CHICAGO--Renaissance Cruises is on the fast track with an ad agency review, aiming to select a winner during the next two to four weeks, so it can set sail on a rebranding campaign by the fourth quarter.
Invitations went to agencies that Renaissance executives were familiar with and one that had experience with luxury travel accounts. Derek Correia, svp of marketing at the Ft. Lauderdale, Fla. Company, would only say a "couple" of agencies remain in the selection process.
The cruiseline dumped Grey Direct, N.Y., shortly after UK-based Malvern Maritime bought the company and put Celebrity Cruises vet Manfred Ursprunger onboard as president and CEO in May. Shortly thereafter, Frank Del Rio resigned from his co-COO post that he shared with Richard Kirby who left before Ursprunger's arrival (Brandweek, May 28).
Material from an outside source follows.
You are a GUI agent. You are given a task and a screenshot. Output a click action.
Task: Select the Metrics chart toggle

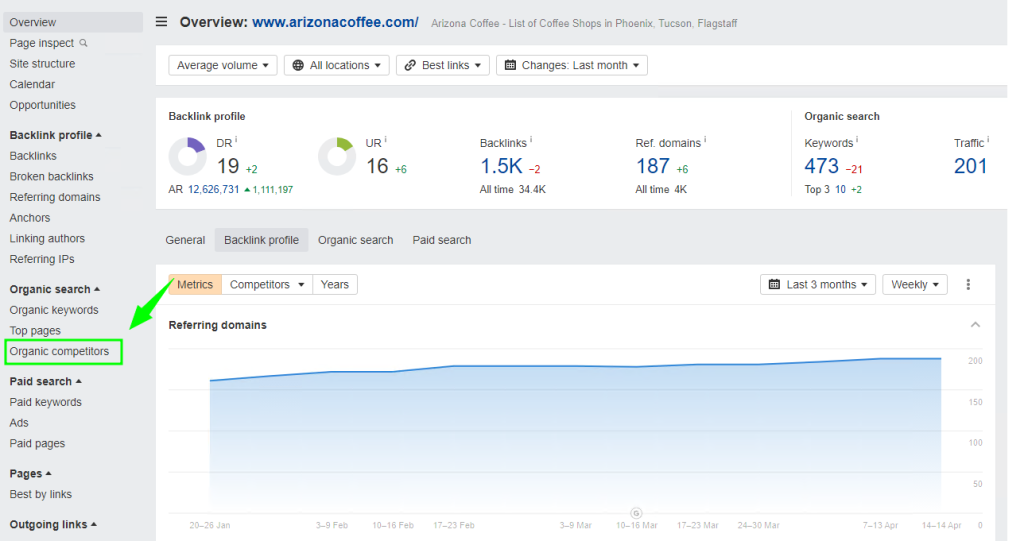[x=195, y=285]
However, the agency review has less to do with Ursprunger than with Renaissance's new strategy of courting travel agents.
"Grey was not necessarily a good fit for us," Correia intoned, noting that the direct mail and e-marketing agency was selected last fall, well before he joined Renaissance from Burger King. "Direct is in their name and here we were transitioning [last year] from selling direct to consumers to selling through travel agents."
Billings with Grey were projected to be $55 million but the marketing budget will be substantially less, per Correia, because much of that budget will be used to pay commission for travel agents, which now generate at least 85% of bookings versus 20% when Renaissance was a pariah to the agent community with its direct- to- consumers marketing platform. Measured media spending was $15.5 million last year versus $4.5 million during 1999 and hit $7.5 million during the first quarter with Grey's "More Your Style" TV and print campaign.
Renaissance's primary target will be sophisticated international travelers who have cruised before and are looking for the benefits of a small luxury ship without having to sacrifice some of the amenities that come with a premium cruise. Renaissance, with medium-sized ships holding fewer than 700 passengers, offers the best of both worlds.
"This industry hasn't done a good job of figuring out what the consumer is looking for when they take a cruise on an emotional level and delivering on that," said Correia.